Moody’s: Coronavirus Lockdowns Shave Off Almost 30% of Entire US Economy
By Staff, Agencies
As stay-at-home orders to battle the coronavirus are effective in most states, the virus-related restrictions have already shed 29 percent of US daily output, Moody's Analytics warns as cited by the Wall Street Journal.
The full scale of economic disaster stemming from almost countrywide closures of businesses in various industries – from entertainment to retail – will not be seen for years. However, the first estimates have already started to emerge, and the picture is quite gloomy.
According to Moody's study, which was carried when 41 states shut down non-essential businesses, California alone lost $2.8 billion a day, equivalent of more than 31.5 percent of the state's daily gross domestic product [GDP].
The drop of output in 15 other states, responsible for almost 70 percent of all the US daily GDP, is $12.5 billion, while 30 other states together with Washington DC are losing a total of $4.9 billion of GDP per day.
The economic fallout [in terms of output drop] of the coronavirus crisis has already turned worse that the consequences of the 9/11 terrorist attacks, according to the agency's data. As the result of three weeks of government-imposed closures, US output tumbled by around $350 billion, while the attacks had cut it by an estimated $111 billion in current dollars.

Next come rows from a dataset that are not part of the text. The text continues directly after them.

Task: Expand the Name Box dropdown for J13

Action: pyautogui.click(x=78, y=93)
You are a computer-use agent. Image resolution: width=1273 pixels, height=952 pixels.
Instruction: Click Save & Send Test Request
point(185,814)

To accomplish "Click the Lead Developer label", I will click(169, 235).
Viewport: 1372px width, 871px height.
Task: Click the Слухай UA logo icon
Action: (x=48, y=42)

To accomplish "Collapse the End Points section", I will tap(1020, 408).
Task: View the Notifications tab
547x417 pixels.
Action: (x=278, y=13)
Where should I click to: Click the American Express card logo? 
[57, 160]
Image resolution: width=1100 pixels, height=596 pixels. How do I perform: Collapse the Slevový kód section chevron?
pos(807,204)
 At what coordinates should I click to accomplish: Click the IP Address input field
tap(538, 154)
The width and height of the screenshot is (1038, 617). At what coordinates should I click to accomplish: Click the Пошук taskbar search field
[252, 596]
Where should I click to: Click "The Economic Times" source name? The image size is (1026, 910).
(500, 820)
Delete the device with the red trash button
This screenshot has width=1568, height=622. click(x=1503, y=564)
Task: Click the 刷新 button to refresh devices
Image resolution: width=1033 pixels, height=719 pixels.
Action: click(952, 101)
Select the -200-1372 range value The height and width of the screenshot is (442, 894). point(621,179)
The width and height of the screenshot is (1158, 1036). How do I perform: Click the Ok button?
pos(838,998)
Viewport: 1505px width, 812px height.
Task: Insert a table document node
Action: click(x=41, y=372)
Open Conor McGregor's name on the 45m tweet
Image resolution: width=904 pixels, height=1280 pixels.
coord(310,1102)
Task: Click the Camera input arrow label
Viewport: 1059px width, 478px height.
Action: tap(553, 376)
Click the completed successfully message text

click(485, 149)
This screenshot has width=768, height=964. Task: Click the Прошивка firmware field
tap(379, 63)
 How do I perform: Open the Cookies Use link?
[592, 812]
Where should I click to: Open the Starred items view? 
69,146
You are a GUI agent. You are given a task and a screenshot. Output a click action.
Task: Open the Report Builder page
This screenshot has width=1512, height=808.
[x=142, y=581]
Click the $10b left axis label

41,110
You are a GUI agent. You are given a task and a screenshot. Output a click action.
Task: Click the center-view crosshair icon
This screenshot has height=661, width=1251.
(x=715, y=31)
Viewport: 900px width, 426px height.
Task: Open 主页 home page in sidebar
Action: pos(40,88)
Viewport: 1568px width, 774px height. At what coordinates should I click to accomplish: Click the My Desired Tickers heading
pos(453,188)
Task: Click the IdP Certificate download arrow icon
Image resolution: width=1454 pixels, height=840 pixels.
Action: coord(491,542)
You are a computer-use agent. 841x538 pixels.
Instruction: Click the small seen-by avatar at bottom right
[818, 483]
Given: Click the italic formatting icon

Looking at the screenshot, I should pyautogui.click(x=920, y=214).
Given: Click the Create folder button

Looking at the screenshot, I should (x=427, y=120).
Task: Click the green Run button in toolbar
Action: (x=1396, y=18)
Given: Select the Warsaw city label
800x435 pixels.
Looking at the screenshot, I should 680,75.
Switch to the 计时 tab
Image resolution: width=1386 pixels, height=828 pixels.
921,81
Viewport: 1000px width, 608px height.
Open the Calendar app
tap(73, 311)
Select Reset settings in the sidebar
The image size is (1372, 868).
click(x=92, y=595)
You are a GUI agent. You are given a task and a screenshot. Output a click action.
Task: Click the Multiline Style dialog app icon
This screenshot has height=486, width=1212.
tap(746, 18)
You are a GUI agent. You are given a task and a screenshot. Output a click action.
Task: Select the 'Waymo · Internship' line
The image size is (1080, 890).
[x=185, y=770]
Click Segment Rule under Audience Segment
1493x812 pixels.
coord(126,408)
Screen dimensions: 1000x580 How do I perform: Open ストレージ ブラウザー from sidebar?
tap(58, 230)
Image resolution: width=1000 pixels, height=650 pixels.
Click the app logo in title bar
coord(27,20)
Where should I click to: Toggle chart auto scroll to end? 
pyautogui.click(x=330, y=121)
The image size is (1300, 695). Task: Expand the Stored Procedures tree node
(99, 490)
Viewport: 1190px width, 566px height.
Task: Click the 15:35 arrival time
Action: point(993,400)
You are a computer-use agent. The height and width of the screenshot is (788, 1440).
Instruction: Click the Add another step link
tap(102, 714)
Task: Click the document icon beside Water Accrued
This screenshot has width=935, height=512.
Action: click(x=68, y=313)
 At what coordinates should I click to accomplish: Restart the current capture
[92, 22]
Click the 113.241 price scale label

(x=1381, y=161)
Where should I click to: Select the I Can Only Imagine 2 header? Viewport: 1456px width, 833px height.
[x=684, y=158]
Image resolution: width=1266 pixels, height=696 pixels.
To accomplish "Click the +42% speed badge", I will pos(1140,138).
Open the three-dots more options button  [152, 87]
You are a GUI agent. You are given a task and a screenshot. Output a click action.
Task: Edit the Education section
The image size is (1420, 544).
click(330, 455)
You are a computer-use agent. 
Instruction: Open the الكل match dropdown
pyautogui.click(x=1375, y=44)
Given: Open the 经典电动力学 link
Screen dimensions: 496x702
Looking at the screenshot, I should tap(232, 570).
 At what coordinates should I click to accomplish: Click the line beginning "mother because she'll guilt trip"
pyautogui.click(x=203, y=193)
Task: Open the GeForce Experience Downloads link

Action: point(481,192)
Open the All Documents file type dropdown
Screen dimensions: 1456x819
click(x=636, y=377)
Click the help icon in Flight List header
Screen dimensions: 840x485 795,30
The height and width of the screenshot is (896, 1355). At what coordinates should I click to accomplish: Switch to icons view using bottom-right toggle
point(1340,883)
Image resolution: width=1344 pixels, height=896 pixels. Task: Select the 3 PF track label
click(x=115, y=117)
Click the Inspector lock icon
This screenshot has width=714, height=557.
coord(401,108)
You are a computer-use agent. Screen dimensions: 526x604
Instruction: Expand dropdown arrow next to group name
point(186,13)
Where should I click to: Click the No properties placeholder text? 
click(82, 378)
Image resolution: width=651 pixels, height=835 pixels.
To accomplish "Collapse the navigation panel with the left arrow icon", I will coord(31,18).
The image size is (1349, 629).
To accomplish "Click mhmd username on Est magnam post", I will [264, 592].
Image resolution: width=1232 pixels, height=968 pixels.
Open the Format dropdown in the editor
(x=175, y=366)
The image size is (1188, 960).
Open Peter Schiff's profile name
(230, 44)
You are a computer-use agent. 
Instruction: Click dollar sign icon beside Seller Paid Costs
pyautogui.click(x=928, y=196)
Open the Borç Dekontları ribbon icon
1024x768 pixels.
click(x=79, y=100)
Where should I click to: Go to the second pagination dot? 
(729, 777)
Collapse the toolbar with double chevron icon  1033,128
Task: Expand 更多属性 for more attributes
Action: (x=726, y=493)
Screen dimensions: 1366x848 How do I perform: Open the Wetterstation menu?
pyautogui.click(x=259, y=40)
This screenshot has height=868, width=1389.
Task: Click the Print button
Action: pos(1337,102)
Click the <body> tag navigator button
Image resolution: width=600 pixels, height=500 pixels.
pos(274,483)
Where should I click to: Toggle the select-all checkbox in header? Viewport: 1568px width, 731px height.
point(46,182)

“It's like if Indiana disappeared for an entire year,” the chief economist of Moody's Analytics, Mark Zandi, told the WSJ. “This is a natural disaster. There's nothing in the Great Depression that is analogous to what we're experiencing now.”
If the drop persists, it could cut 75 percent of the country's annual GDP. However, the strategist does not believe that this should last long, and expects that the situation will improve before the end of the second quarter. According to the report, the analyst predicts that many counties will reopen before the summer.
As of Sunday, more than 310,000 people were infected with coronavirus across the US – around 25 percent of total number of cases across the globe, according to the Johns Hopkins University.